Studies of individual and combinations of components of immunonutrition have demonstrated no effect on survival in surgical patients [44-60]. Several meta-analyses have evaluated immunonutrition [26,45-48,61-65]. Reductions in infectious complications and length of hospital stay have been found, but without an effect on mortality. In a large review and meta-analysis of immunonutrition (including trials of glutamine, arginine, omega-3 fatty acids, RNA, and nucleotides), there was no effect on perioperative mortality associated with major abdominal surgery. Compared with control groups, immunonutrition reduced the risk of overall complications (odds ratio [OR] 0.79, 95% CI 0.66-0.94, 41 trials) and infectious complications (OR 0.58, 95% CI 0.51-0.66, 66 trials), and shortened hospital stay (mean difference -1.79 days, 95% CI -2.39 to -1.19, 52 trials) [48]. However, when excluding three trials judged by the authors to have a high or unclear risk of bias, these effects were no longer seen. The authors of these meta-analyses have noted methodological flaws in the individual studies. It is worth noting that surgical patients at the highest risk for postoperative complications have been excluded from the majority of studies on immunonutrition. A later systematic review and metanalysis evaluated the utility of immunonutrition in surgical patients treated for cancer [61]. As demonstrated for other populations, infectious complications were reduced, as was the risk for intestinal anastomotic complications; however, the rates of sepsis and mortality were similar between the groups. Some of the limitations of this review include different types and stages of surgical cancers and the lack of standard dosing or route of immunonutrition formula. Thus, until higher-quality data demonstrating unequivocal benefit are available, immunonutrition cannot be recommended as a routine addition to nutritional supplementation in all surgical patients.

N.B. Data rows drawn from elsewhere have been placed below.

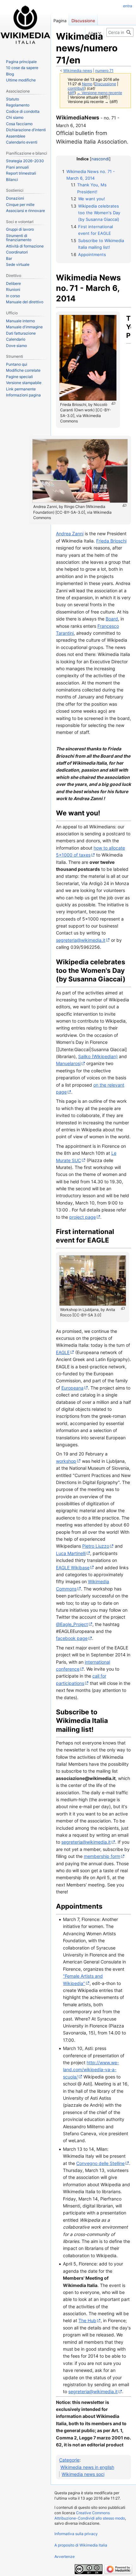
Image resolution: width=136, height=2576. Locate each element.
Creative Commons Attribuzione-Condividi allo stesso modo (89, 2515)
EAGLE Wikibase (73, 1567)
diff (72, 93)
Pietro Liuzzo (95, 1546)
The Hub (87, 2320)
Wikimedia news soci (83, 2474)
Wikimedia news (77, 70)
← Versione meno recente (99, 93)
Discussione (105, 84)
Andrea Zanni (69, 533)
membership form (102, 1856)
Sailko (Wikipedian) (98, 1056)
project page (82, 1217)
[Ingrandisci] (113, 403)
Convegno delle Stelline (100, 2163)
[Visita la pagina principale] (25, 25)
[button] (94, 31)
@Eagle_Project (72, 1624)
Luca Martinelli (71, 1553)
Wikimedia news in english (87, 2467)
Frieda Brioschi (111, 540)
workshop (66, 1461)
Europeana (72, 1388)
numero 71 (104, 70)
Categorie (69, 2460)
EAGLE (63, 1352)
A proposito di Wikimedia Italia (80, 2545)
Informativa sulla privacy (76, 2533)
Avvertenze (64, 2556)
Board (112, 618)
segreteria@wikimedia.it (80, 940)
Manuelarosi (68, 1063)
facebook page (72, 1638)
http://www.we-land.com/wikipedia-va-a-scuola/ (91, 2069)
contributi (76, 88)
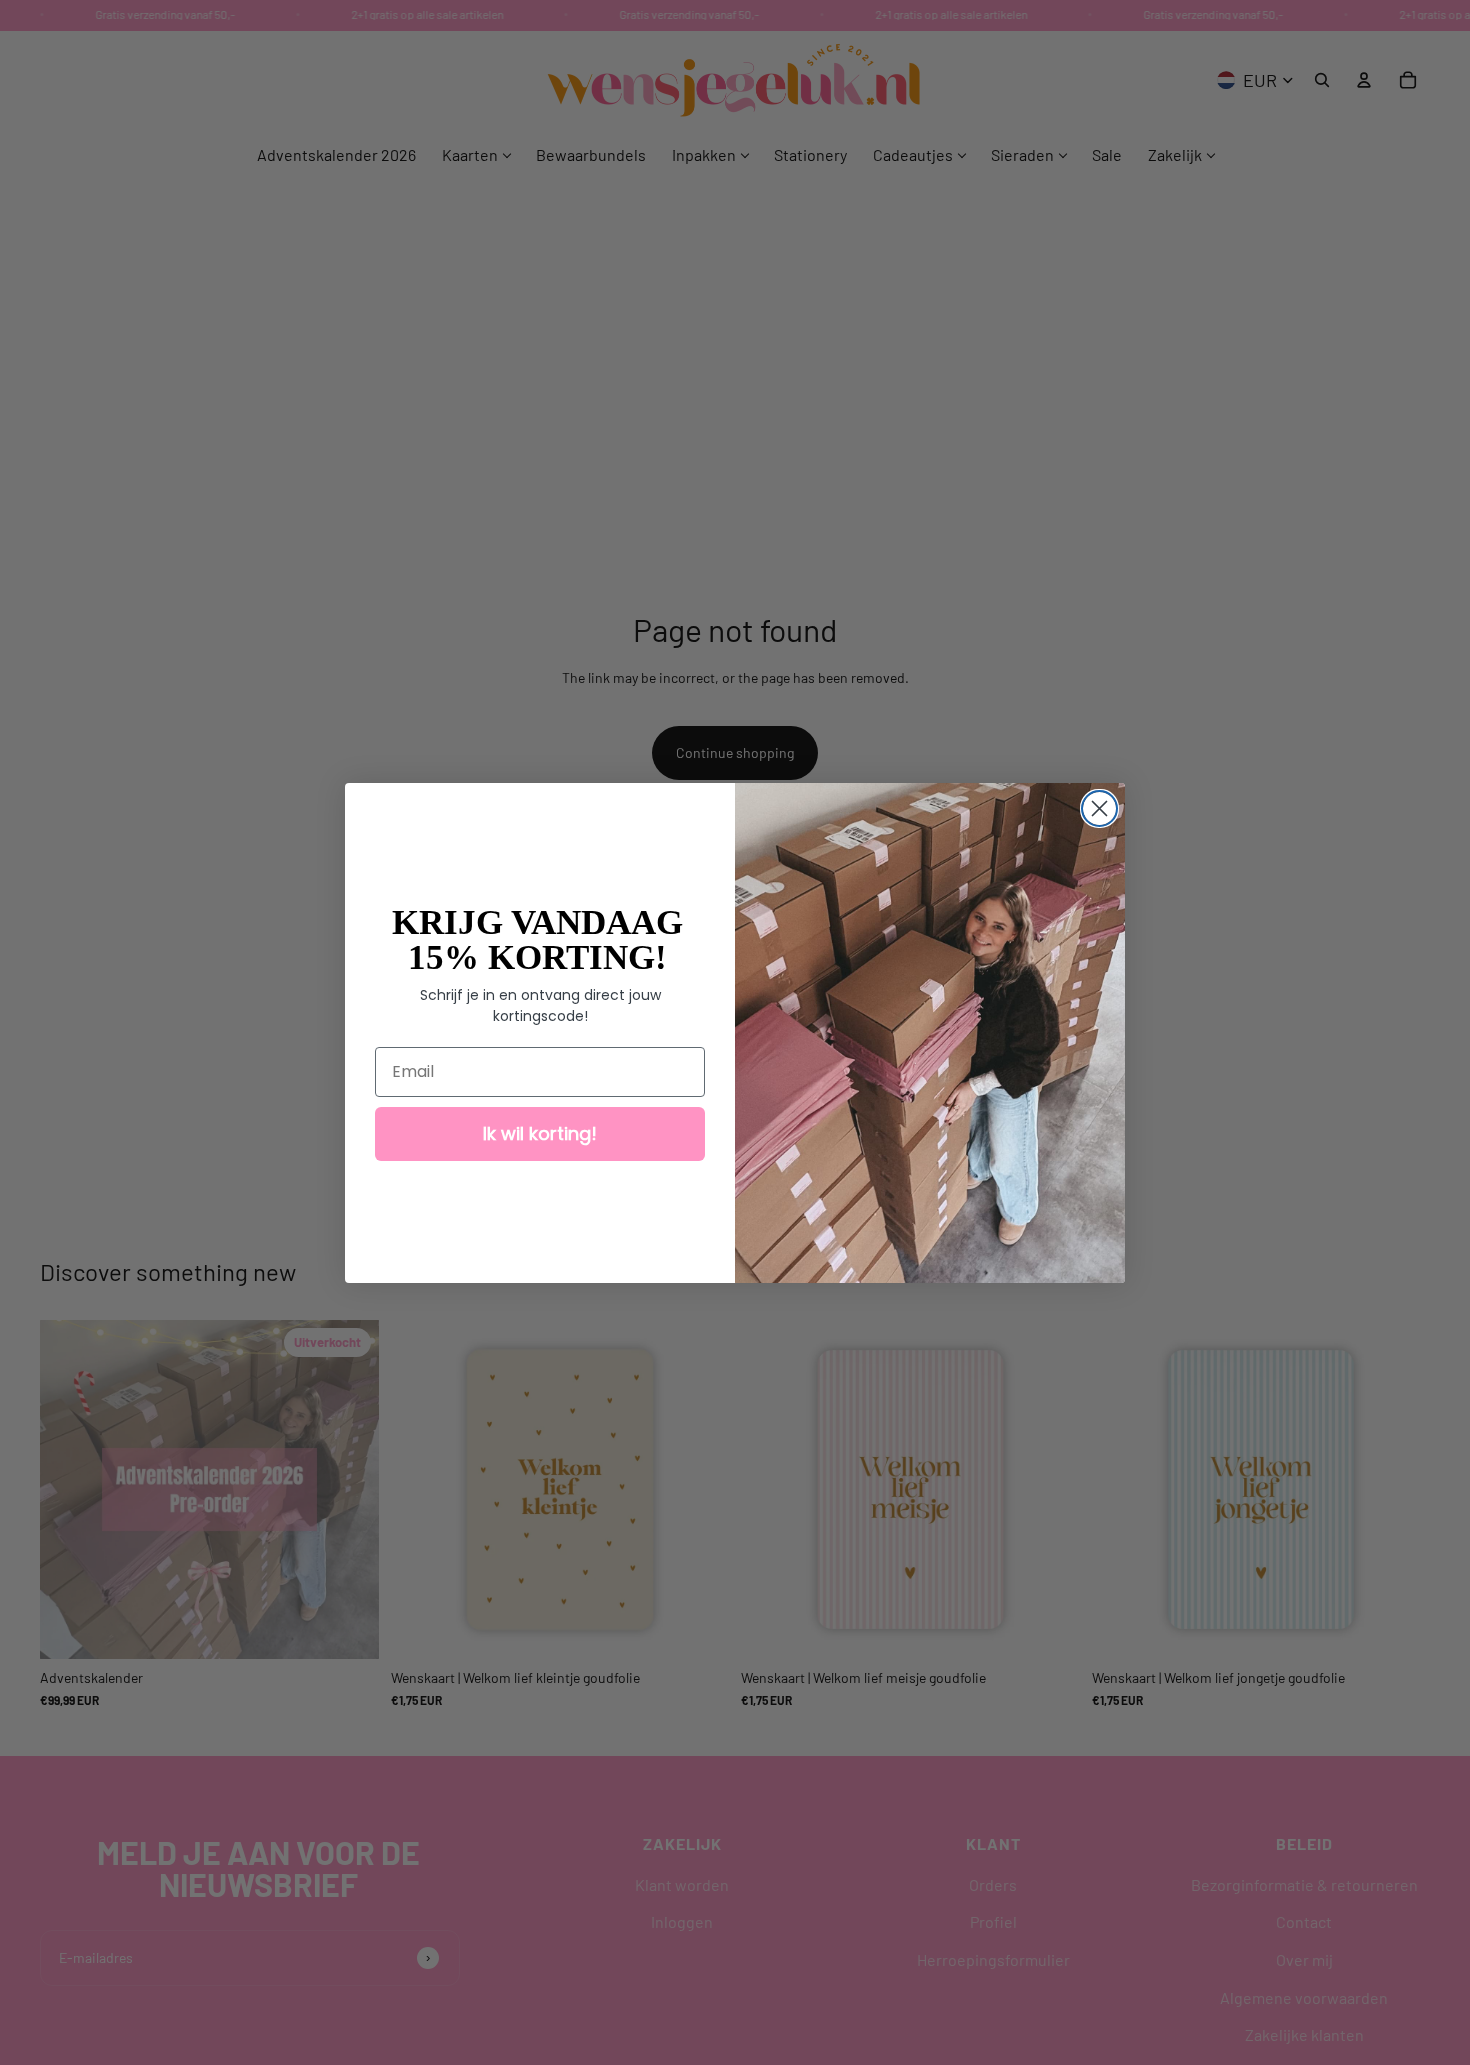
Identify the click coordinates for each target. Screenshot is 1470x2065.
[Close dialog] (1099, 808)
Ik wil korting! (540, 1133)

Probiotics/synbiotics — In addition to supplementation of calories or using immune-enhancing treatments, it has been speculated that probiotics or synbiotics administered in the perioperative period may improve surgical outcomes. Probiotics are living microorganisms believed to convey health benefits to the host. Synbiotics are nutritional supplementations combining probiotics with prebiotics, which are ingredients (eg, fermentable fiber) that stimulate the growth and/or function of beneficial intestinal microorganisms. Probiotics or synbiotics can be administered preoperatively, postoperatively, or both, and via oral or enteral routes.

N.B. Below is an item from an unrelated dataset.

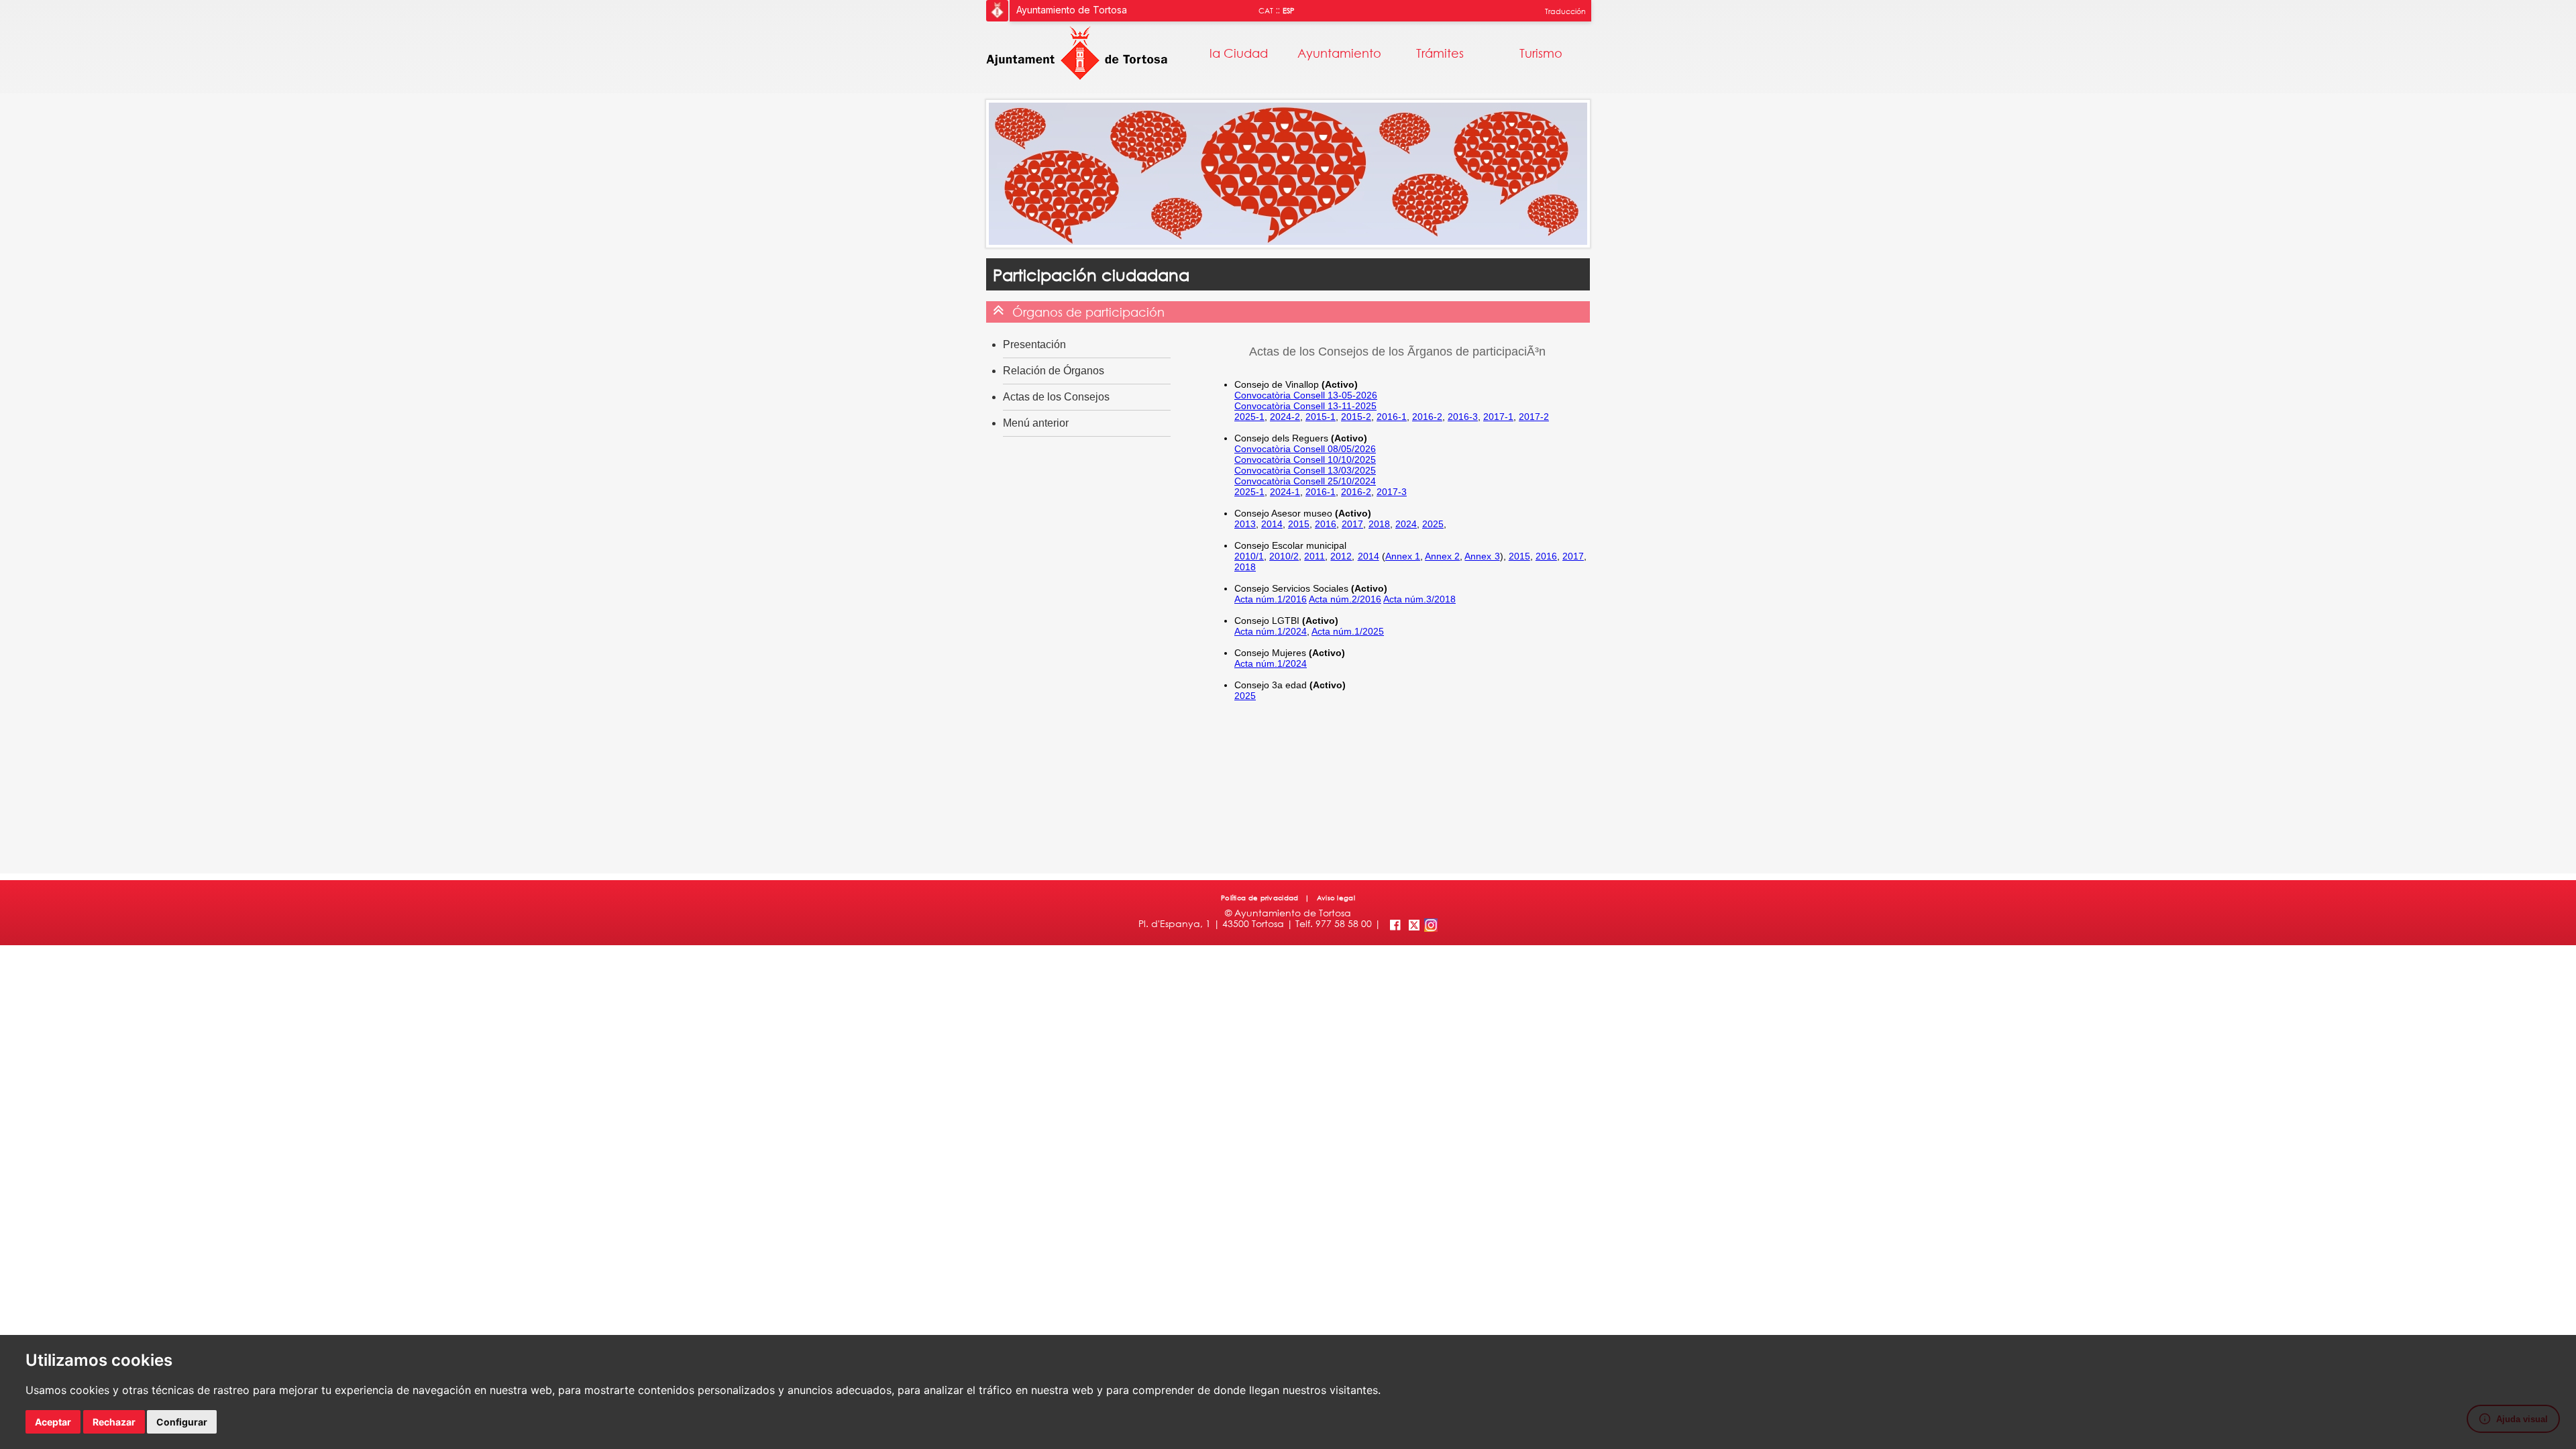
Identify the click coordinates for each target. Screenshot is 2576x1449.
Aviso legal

Whether perioperative administration of probiotics/synbiotics improves outcomes of abdominal surgery is unclear. Routine use of probiotics/synbiotics has not been uniformly adopted by the surgical community or within enhanced recovery protocols, but several systematic reviews and meta-analyses have suggested a variety of possible benefits [66-70]. The latest of these was a systematic review that identified 34 trials in patients who predominantly underwent gastrointestinal or other abdominal (eg, pancreatic) surgeries [71]. Among 20 trials, patients who received a variety of perioperative probiotics/synbiotics (n = 825) had a significantly lower risk of surgical site infection compared with those who received valid control treatment (n = 424; relative risk [RR] 0.65; 95% CI 0.51-0.84). Among the included trials evaluating other outcomes, probiotics/synbiotics were also associated with shortened time to first postoperative bowel movement, a reduced incidence of other infectious complications such as pneumonia (RR 0.63, 95% CI 0.42-0.92) and urinary tract infection (RR 0.43, 95% CI 0.25-0.72), shortened duration of antibiotic therapy, and shortened intensive care unit stay and hospital stay.

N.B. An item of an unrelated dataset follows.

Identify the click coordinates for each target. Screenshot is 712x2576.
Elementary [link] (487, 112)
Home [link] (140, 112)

While these overall results appear promising, the trials were small, heterogeneous, and often at high risk of bias, and the long delay from the last study analyzed until publication is a concern. Further study is needed to confirm these findings and determine the optimal agents (species, strains), dosing (timing, route, duration), and clinical settings for use of probiotics or synbiotics. Because of episodes of fungemia in some critically ill patients due to the organism supplemented, and worse outcomes in severe pancreatitis [72,73], the Society of Critical Care Medicine and the American Society of Parenteral and Enteral Nutrition in guidelines for adult critically ill patients were unable to make a generalized recommendation for their use [74].

SOCIETY GUIDELINE LINKS — Links to society and government-sponsored guidelines from selected countries and regions around the world are provided separately. (See "Society guideline links: Nutrition support (parenteral and enteral nutrition) in adults".)


Malnutrition is a prevalent condition with important implications for patients undergoing surgery. When evaluating the patient for possible intervention, the patient's nutritional status should be assessed by performing a history and physical examination. Judicious use of laboratory tests aimed at assessing protein status is useful for determining prognosis but does not reflect protein intake. (See 'Consequences of malnutrition in surgical patients' above and 'Nutritional assessment in the surgical patient' above and "Dietary assessment in adults".)

Studies regarding outcomes of nutritional interventions in the perioperative period are numerous but are often of low quality, and comparisons are difficult given the broad range of surgical settings and interventions. However, our general recommendations are as follows (see 'Nutritional interventions' above and 'Outcomes for nutritional intervention' above):

For patients who are not malnourished or who have mild-to-moderate malnutrition, surgery should not be delayed for preoperative enteral or parenteral feeding.

Patients with severe malnutrition may derive some benefit from delaying surgery for 10 to 14 days to be fed.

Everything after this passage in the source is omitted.